Lead: A coalition of 19 states and the District of Columbia filed suit on Tuesday against the U.S. Department of Health and Human Services (HHS), Secretary Robert F. Kennedy Jr., and the department’s inspector general, seeking to block a recent HHS declaration that labeled puberty blockers, hormone therapy and related treatments for minors as unsafe and ineffective. The plaintiffs say the declaration, issued last Thursday, unlawfully attempts to change federal health policy without the notice-and-comment process required by statute and could chill access to gender-affirming care for young people. The suit was filed in U.S. District Court in Eugene, Oregon, and was led by New York Attorney General Letitia James. HHS has declined to comment on the litigation.
Key Takeaways
- 19 states plus the District of Columbia sued HHS and Secretary Robert F. Kennedy Jr.; the complaint was filed in U.S. District Court in Eugene, Oregon on Tuesday.
- The HHS declaration, released Thursday, characterized puberty blockers, hormone therapy and surgeries for minors as unsafe and ineffective and warned of exclusion from federal programs such as Medicare and Medicaid.
- The lawsuit argues HHS bypassed the Administrative Procedure Act’s notice-and-comment requirements and asks the court to block enforcement of the declaration.
- HHS based its declaration on a peer-reviewed department report that recommended increased emphasis on behavioral interventions and questioned the World Professional Association for Transgender Health (WPATH) standards.
- Major U.S. medical organizations, including the American Medical Association, have criticized the HHS report as inaccurate; most oppose broad restrictions on gender-affirming care for youth.
- HHS also proposed two rules to limit Medicaid and Medicare funding tied to gender-affirming care for minors; those rules are not final and must undergo notice-and-comment rulemaking.
- At least 27 states have enacted laws restricting or banning gender-affirming care for minors; Medicaid programs in slightly less than half of states currently cover such care.
Background
The dispute stems from a December departmental declaration and a contemporaneous HHS study that questioned prevailing clinical guidelines for treating gender dysphoria in adolescents. HHS concluded the evidence supporting medical interventions for minors is limited and urged a shift toward behavioral therapies, raising alarms among clinicians and advocacy groups who view gender-affirming medical care as evidence-based and lifesaving for many youth. The declaration also signaled potential administrative consequences for providers, warning they could be excluded from federal health programs if they offer these treatments to minors.

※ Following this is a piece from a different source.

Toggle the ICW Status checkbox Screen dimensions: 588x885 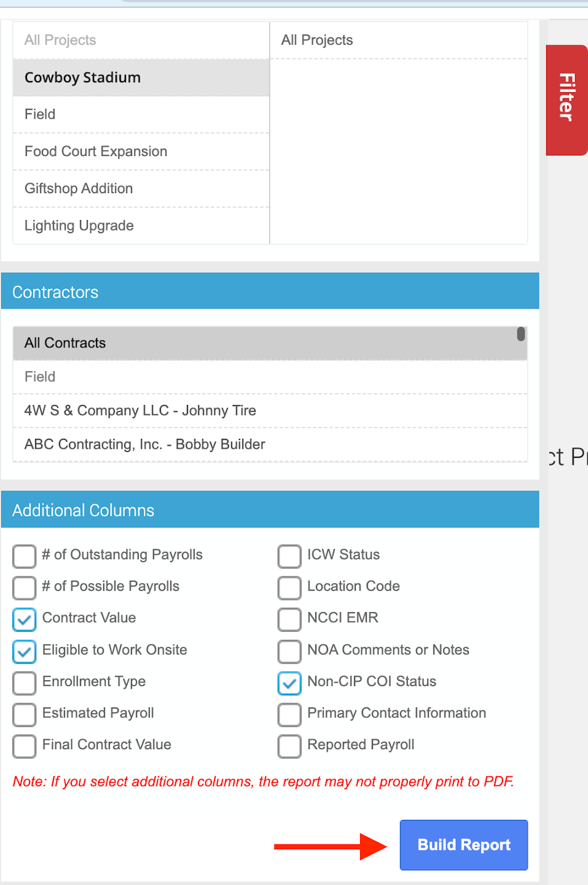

This legal clash follows broader federal activity. After taking office in January 2025, President Trump signed an executive order directing federal agencies to reduce support for certain types of gender-affirming care for people under 19. The current litigation is the latest front in a patchwork of state and federal actions: some states have adopted protections for transgender patients, while others, including Tennessee, enacted bans that recently survived a 6–3 Supreme Court decision in U.S. v. Skrmetti. That ruling affirmed a Tennessee statute prohibiting puberty blockers and hormone therapy for transgender adolescents under 18.
Main Event
The complaint—led by New York Attorney General Letitia James and joined by Democratic attorneys general from 18 other states and the District of Columbia—contends HHS’s online declaration effectively coerces providers to halt gender-affirming care without following statutory procedures for policymaking. Plaintiffs say the declaration glosses over methodological weaknesses in the HHS report and overstates risks, while bypassing the Administrative Procedure Act’s requirement that substantive federal policy changes be subject to public notice and comment.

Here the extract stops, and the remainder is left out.